Another day in the life of Fairway Market: ridiculously cool new products arrive. Of course, that is after our team spends time in the far reaches of Chicago and Paris, Barcelona and Amsterdam, and beyond–searching for the universe’s most fabulous foodstuffs, befriending the growers and artisans, and getting the goodies on our shelves as fast as possible–and at crazy good prices.

Today, we’re introducing:

Mostarda di frutta di Cremona

Though what Italians call mostarda does contain mustard, it’s unrelated to the neon yellow stuff that gets slathered on hot dogs and such.

Mostarda di Cremona is fruit—bright oranges, little pears, pineapple, apricots—preserved in syrup, jacked up with mustard oil and cane sugar, mixed with wooden paddles. Cremona, in Central Lombardy, has been home to mostarda for many hundreds of years. This rainbow-bright, lavishly–almost cartoonishly–beautiful sweet/hot dish was all the rage with the Renaissance aristocrat set.

A dramatic condiment meant to accompany boiled meats and stews, even eel.  We love to serve it with cheeses and prosciutto, salami and coppa, pates and terrines; in fact, we love the sweet, tangy flavor, too – not just the colors — the way it cuts the richness and brings out the flavors of cheeses and cured meats. 

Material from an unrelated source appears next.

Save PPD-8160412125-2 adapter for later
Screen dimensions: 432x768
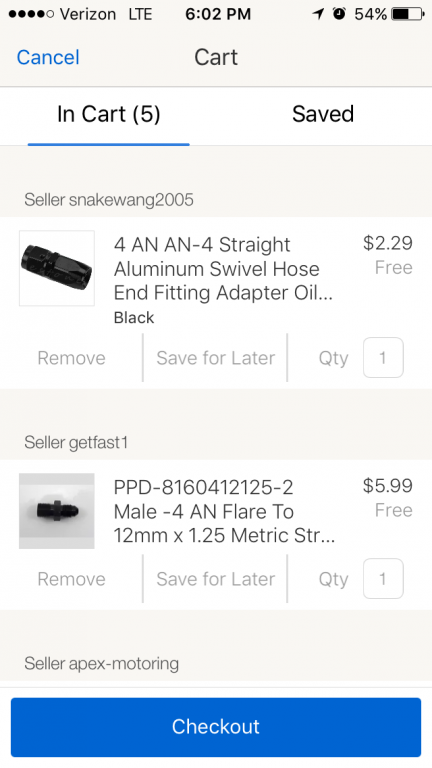click(x=216, y=579)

Find it at the Fairway deli counter, near to the cured hams and such.


Steve pulled out this scoopable tofu months ago. “You gotta try it.” And if Steve says you gotta try something, you’d be a fool not to.

It looks like any old soft-ish tofu, but the taste hit me sideways and lingered. It’s a two-year aged delicacy from Japan’s Fukuoka district. It gets funky, savory, even a bit cheesy with all that time fermenting.

In Steve’s words:

“This is miso-cured tofu, a centuries-old Japanese tradition that is known only to connoisseurs of Japanese cuisine.  It is rightfully expensive because it is so painstakingly created and so incredibly fragile.  It is more delicate than a soufflé, as rare as a fresh truffle, and is beyond delicious.  It sort of reminds us of FOIE GRAS.  Custard-soft, a remarkable mouth-feel, we would urge you to serve it as a hallowed accompaniment for cocktails, or cold sake, or even the white wines that thrill you.  Just cut your hunk into slabs and let them ride aboard rice crackers.”

Serve with a small crowd–this remarkable substance deserves your complete attention. It’s that special.